- _Task instructions_
Convert the records below into a JSON list of strings with one string for each line, leaving out blank lines.

- _Exercise inputs_
═══
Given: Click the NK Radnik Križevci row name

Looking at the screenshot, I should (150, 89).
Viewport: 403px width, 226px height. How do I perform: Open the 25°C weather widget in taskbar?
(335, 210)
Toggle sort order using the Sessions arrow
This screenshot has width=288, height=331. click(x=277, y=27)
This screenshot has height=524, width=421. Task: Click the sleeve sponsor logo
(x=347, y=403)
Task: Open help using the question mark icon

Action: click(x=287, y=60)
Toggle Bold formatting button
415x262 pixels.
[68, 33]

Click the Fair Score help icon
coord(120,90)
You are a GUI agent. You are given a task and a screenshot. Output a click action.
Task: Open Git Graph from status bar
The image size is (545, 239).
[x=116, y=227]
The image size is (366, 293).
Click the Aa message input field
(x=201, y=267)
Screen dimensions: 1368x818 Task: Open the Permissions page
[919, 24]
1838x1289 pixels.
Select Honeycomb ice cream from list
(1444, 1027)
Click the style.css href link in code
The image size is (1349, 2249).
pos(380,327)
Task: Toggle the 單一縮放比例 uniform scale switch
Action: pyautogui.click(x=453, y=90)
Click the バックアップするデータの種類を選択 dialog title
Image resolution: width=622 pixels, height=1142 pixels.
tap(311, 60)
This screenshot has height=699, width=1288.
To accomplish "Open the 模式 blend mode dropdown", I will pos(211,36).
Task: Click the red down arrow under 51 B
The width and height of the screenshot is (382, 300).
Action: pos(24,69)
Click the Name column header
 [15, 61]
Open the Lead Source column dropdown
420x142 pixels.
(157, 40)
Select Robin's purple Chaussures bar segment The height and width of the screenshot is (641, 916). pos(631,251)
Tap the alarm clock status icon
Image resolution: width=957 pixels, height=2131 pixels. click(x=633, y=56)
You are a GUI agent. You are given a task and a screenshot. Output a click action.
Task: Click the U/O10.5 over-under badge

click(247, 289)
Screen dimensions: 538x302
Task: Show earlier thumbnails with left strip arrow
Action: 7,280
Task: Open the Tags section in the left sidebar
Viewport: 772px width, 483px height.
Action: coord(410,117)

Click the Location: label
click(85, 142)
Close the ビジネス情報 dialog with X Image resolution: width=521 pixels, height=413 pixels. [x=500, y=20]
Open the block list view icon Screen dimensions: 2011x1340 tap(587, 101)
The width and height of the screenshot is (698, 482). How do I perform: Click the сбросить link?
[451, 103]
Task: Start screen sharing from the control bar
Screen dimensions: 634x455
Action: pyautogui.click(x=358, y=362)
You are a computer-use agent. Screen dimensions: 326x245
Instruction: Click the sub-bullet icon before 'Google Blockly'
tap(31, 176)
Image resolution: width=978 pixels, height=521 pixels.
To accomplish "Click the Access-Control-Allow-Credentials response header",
═══
- _Output for this task_
[
  "Given: Click the NK Radnik Križevci row name",
  "Looking at the screenshot, I should (150, 89).",
  "Viewport: 403px width, 226px height. How do I perform: Open the 25°C weather widget in taskbar?",
  "(335, 210)",
  "Toggle sort order using the Sessions arrow",
  "This screenshot has width=288, height=331. click(x=277, y=27)",
  "This screenshot has height=524, width=421. Task: Click the sleeve sponsor logo",
  "(x=347, y=403)",
  "Task: Open help using the question mark icon",
  "Action: click(x=287, y=60)",
  "Toggle Bold formatting button",
  "415x262 pixels.",
  "[68, 33]",
  "Click the Fair Score help icon",
  "coord(120,90)",
  "You are a GUI agent. You are given a task and a screenshot. Output a click action.",
  "Task: Open Git Graph from status bar",
  "The image size is (545, 239).",
  "[x=116, y=227]",
  "The image size is (366, 293).",
  "Click the Aa message input field",
  "(x=201, y=267)",
  "Screen dimensions: 1368x818 Task: Open the Permissions page",
  "[919, 24]",
  "1838x1289 pixels.",
  "Select Honeycomb ice cream from list",
  "(1444, 1027)",
  "Click the style.css href link in code",
  "The image size is (1349, 2249).",
  "pos(380,327)",
  "Task: Toggle the 單一縮放比例 uniform scale switch",
  "Action: pyautogui.click(x=453, y=90)",
  "Click the バックアップするデータの種類を選択 dialog title",
  "Image resolution: width=622 pixels, height=1142 pixels.",
  "tap(311, 60)",
  "This screenshot has height=699, width=1288.",
  "To accomplish \"Open the 模式 blend mode dropdown\", I will pos(211,36).",
  "Task: Click the red down arrow under 51 B",
  "The width and height of the screenshot is (382, 300).",
  "Action: pos(24,69)",
  "Click the Name column header",
  " [15, 61]",
  "Open the Lead Source column dropdown",
  "420x142 pixels.",
  "(157, 40)",
  "Select Robin's purple Chaussures bar segment The height and width of the screenshot is (641, 916). pos(631,251)",
  "Tap the alarm clock status icon",
  "Image resolution: width=957 pixels, height=2131 pixels. click(x=633, y=56)",
  "You are a GUI agent. You are given a task and a screenshot. Output a click action.",
  "Task: Click the U/O10.5 over-under badge",
  "click(247, 289)",
  "Screen dimensions: 538x302",
  "Task: Show earlier thumbnails with left strip arrow",
  "Action: 7,280",
  "Task: Open the Tags section in the left sidebar",
  "Viewport: 772px width, 483px height.",
  "Action: coord(410,117)",
  "Click the Location: label",
  "click(85, 142)",
  "Close the ビジネス情報 dialog with X Image resolution: width=521 pixels, height=413 pixels. [x=500, y=20]",
  "Open the block list view icon Screen dimensions: 2011x1340 tap(587, 101)",
  "The width and height of the screenshot is (698, 482). How do I perform: Click the сбросить link?",
  "[451, 103]",
  "Task: Start screen sharing from the control bar",
  "Screen dimensions: 634x455",
  "Action: pyautogui.click(x=358, y=362)",
  "You are a computer-use agent. Screen dimensions: 326x245",
  "Instruction: Click the sub-bullet icon before 'Google Blockly'",
  "tap(31, 176)",
  "Image resolution: width=978 pixels, height=521 pixels.",
  "To accomplish \"Click the Access-Control-Allow-Credentials response header\","
]